What to produce:
Up to and including the line with "Trống Đồng (98, 2340)", return every line from the start of the entries below exactly.

Material shown:
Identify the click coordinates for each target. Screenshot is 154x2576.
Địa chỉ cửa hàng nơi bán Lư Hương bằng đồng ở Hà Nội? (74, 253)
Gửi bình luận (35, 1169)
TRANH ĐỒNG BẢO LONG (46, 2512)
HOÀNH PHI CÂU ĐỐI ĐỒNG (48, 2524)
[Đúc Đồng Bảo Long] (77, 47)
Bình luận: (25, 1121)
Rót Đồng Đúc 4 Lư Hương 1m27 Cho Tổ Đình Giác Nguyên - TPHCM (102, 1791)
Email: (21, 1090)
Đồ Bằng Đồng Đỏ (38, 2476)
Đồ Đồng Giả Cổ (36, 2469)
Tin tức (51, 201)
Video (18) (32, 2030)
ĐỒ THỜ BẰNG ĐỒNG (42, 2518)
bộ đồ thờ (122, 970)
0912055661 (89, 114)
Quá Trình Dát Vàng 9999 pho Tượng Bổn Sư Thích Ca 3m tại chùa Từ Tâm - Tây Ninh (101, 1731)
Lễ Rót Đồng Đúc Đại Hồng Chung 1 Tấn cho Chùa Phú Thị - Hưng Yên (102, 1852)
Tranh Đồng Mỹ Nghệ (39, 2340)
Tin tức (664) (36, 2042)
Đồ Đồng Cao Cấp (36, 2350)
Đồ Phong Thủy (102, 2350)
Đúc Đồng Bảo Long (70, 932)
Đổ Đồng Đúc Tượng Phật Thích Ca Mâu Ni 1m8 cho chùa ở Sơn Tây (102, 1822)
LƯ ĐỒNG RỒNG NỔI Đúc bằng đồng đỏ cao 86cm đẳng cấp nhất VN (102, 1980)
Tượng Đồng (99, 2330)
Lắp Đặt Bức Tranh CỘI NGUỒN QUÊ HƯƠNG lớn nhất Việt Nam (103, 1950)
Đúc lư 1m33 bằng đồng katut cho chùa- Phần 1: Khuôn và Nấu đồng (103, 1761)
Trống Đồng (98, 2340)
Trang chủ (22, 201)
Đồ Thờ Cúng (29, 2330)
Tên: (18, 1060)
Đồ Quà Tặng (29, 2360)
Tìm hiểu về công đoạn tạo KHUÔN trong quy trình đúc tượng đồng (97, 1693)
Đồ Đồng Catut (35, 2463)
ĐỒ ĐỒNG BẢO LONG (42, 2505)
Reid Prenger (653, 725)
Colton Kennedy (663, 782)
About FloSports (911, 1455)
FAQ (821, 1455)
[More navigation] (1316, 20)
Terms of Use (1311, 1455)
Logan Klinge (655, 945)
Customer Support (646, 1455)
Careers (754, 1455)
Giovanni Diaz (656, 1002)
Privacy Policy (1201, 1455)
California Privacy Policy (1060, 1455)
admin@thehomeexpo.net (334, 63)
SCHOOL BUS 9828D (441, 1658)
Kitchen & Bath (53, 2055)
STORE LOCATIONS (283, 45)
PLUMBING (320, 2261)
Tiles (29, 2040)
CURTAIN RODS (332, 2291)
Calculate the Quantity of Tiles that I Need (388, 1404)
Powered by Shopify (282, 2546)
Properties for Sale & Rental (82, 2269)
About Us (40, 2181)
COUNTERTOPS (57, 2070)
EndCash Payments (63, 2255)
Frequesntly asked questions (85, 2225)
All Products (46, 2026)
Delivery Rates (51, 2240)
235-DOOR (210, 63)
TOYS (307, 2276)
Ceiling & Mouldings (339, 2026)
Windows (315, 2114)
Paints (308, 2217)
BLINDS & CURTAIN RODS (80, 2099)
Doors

Expected output:
Identify the click coordinates for each target. Screenshot is 154x2576.
Địa chỉ cửa hàng nơi bán Lư Hương bằng đồng ở Hà Nội? (74, 253)
Gửi bình luận (35, 1169)
TRANH ĐỒNG BẢO LONG (46, 2512)
HOÀNH PHI CÂU ĐỐI ĐỒNG (48, 2524)
[Đúc Đồng Bảo Long] (77, 47)
Bình luận: (25, 1121)
Rót Đồng Đúc 4 Lư Hương 1m27 Cho Tổ Đình Giác Nguyên - TPHCM (102, 1791)
Email: (21, 1090)
Đồ Bằng Đồng Đỏ (38, 2476)
Đồ Đồng Giả Cổ (36, 2469)
Tin tức (51, 201)
Video (18) (32, 2030)
ĐỒ THỜ BẰNG ĐỒNG (42, 2518)
bộ đồ thờ (122, 970)
0912055661 (89, 114)
Quá Trình Dát Vàng 9999 pho Tượng Bổn Sư Thích Ca 3m tại chùa Từ Tâm - Tây Ninh (101, 1731)
Lễ Rót Đồng Đúc Đại Hồng Chung 1 Tấn cho Chùa Phú Thị - Hưng Yên (102, 1852)
Tranh Đồng Mỹ Nghệ (39, 2340)
Tin tức (664) (36, 2042)
Đồ Đồng Cao Cấp (36, 2350)
Đồ Phong Thủy (102, 2350)
Đúc Đồng Bảo Long (70, 932)
Đổ Đồng Đúc Tượng Phật Thích Ca Mâu Ni 1m8 cho chùa ở Sơn Tây (102, 1822)
LƯ ĐỒNG RỒNG NỔI Đúc bằng đồng đỏ cao 86cm đẳng cấp nhất VN (102, 1980)
Tượng Đồng (99, 2330)
Lắp Đặt Bức Tranh CỘI NGUỒN QUÊ HƯƠNG lớn nhất Việt Nam (103, 1950)
Đúc lư 1m33 bằng đồng katut cho chùa- Phần 1: Khuôn và Nấu đồng (103, 1761)
Trống Đồng (98, 2340)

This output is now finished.